In Limoges kwam ook luitenant-kolonel der genie Jan François Beckman van de Staf Commando Zeeland aan, die uit Parijs een order kreeg om naar Caen te gaan en deze order doorgaf. Het detachement politietroepen bereikte Caen in de nacht van 29 op 30 mei, samen met een aantal andere militairen en luitenant-kolonel Beckman, ‘die de gehele tocht achter op een motorrijwiel van een ordonnans alleen had gemaakt’.

Te Douvres-la-Délivrande, 15 km ten noorden van Caen, sloten ze aan bij het detachement marechaussee van Den Beer Poortugael en het detachement van dr. Koch. Ze werden ‘in enige grote schuren’ ingekwartierd en bleven daar tot 9 juni.

Majoor Den Beer Poortguael had op 17 mei de opdracht ontvangen van de Commandant Zeeland zich naar Nantes te begeven om een vliegveld te gaan bewaken. Na veel oponthoud – bombardementen, vluchtelingen en militaire voertuigen die de weg blokkeerden, gebrek aan benzine doordat de benzinepompen in Abbeville gebombardeerd werden waardoor 150 man op fietsen verder moest richting Rouen – bereikten de marechaussees Nantes op 24 mei. Toen bleek het vliegveld dat bewaakt had moeten worden reeds verlaten was. Op 25 mei kwam ook een detachement aan onder leiding van dirigerend-officier van gezondheid 3e klasse dr. Carel Koch. Vanuit Nantes waren zij naar Caen gereisd.

De groep van dr. Koch was een zeer gemengd detachement met twintig officieren uit acht verschillende regimenten ‘energiek geleid door een militair arts die in Zeeuws-Vlaanderen gelegen had’. Koch was ‘zeer verbitterd over het feit dat hij de leiding had moeten nemen: er waren, zei hij aan de [Parlementaire] Enquêtecommissie, “geen troepenofficieren die daartoe capabel waren of er zin in hadden”.’

In Douvres kwamen ze tot rust en kregen ze medewerking van de Franse kapitein Aimiable van het plaatselijke commando te Caen. ‘Kleding en schoeisel konden in orde worden gebracht; er werden militaire marsen gemaakt en lichaamsoefeningen uitgevoerd, terwijl de voertuigen aan een nauwkeurige revisie werden onderworpen. De houding van de troep was hier goed.’

Bij de leiding was er onrust. Majoor den Beer Poortugael nam het commando over de marechaussee en de politietroepen, terwijl dr. Koch commandant van de overige militairen bleef.

§ **WAT GEVRAAGD WORDT**
Beantwoord met behulp van het tekstfragment:
1. Op welke datum bereikten de marechaussees Nantes?
2. Hoeveel kilometer ten noorden van Caen ligt Douvres-la-Délivrande?
3. Uit hoeveel verschillende regimenten kwamen de twintig officieren van de groep van dr. Koch?
De items die volgen staan los van het tekstfragment.

§ **GETOONDE ITEMS**
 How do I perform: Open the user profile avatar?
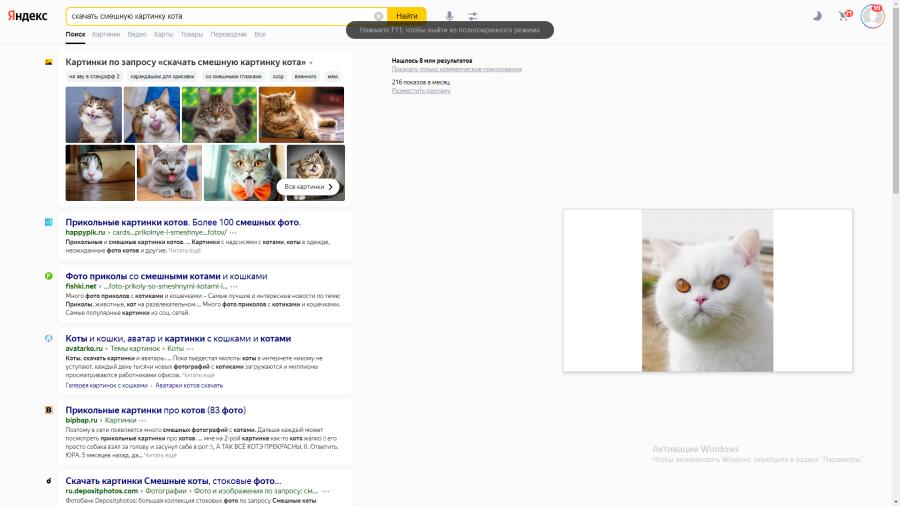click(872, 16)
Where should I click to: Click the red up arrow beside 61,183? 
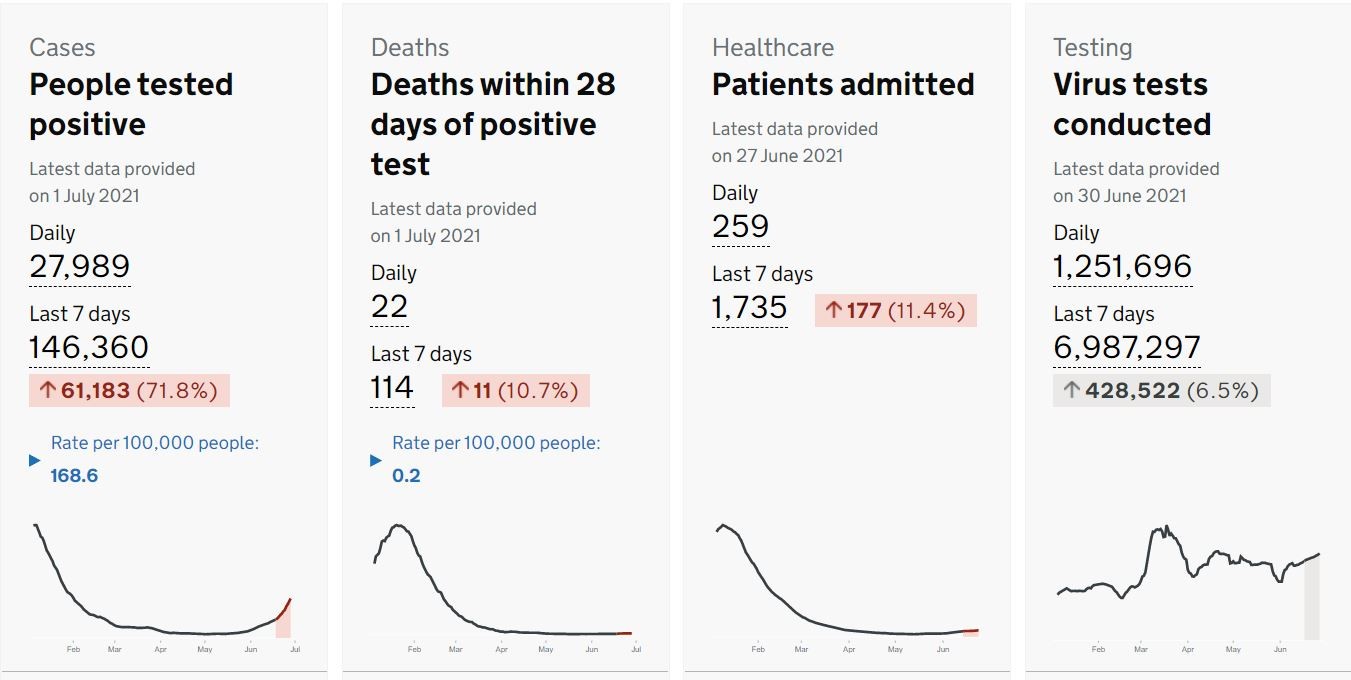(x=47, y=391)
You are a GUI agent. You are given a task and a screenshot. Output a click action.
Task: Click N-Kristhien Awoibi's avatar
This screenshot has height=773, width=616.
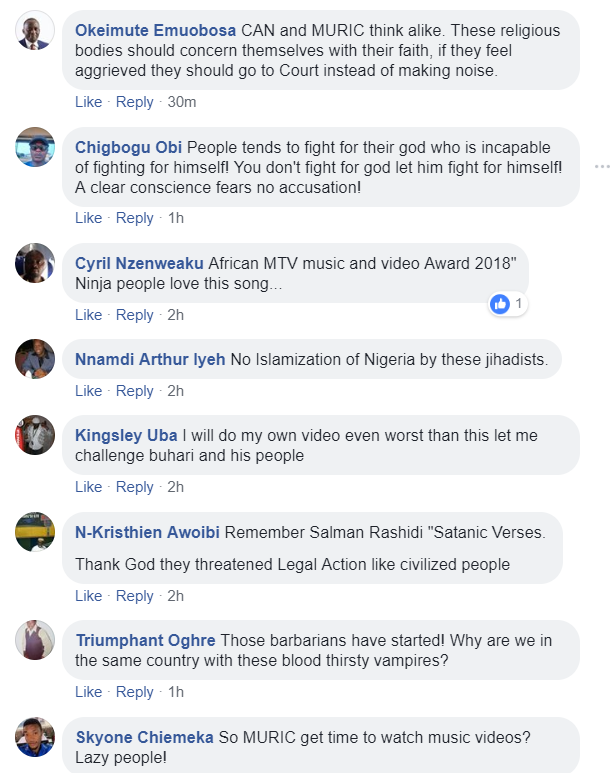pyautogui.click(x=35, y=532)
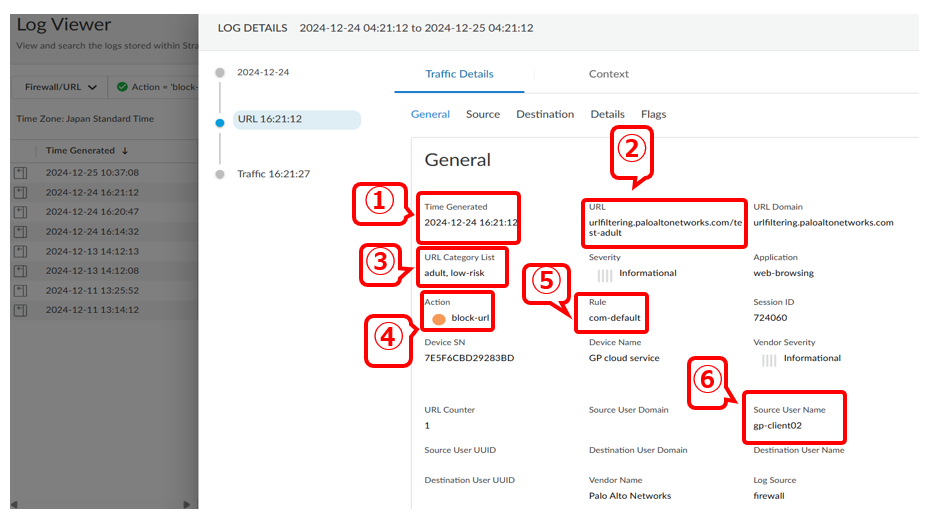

§ **VOLLEDIGE UITWERKING**
1. Op 24 mei.
2. 15 km.
3. Uit acht regimenten.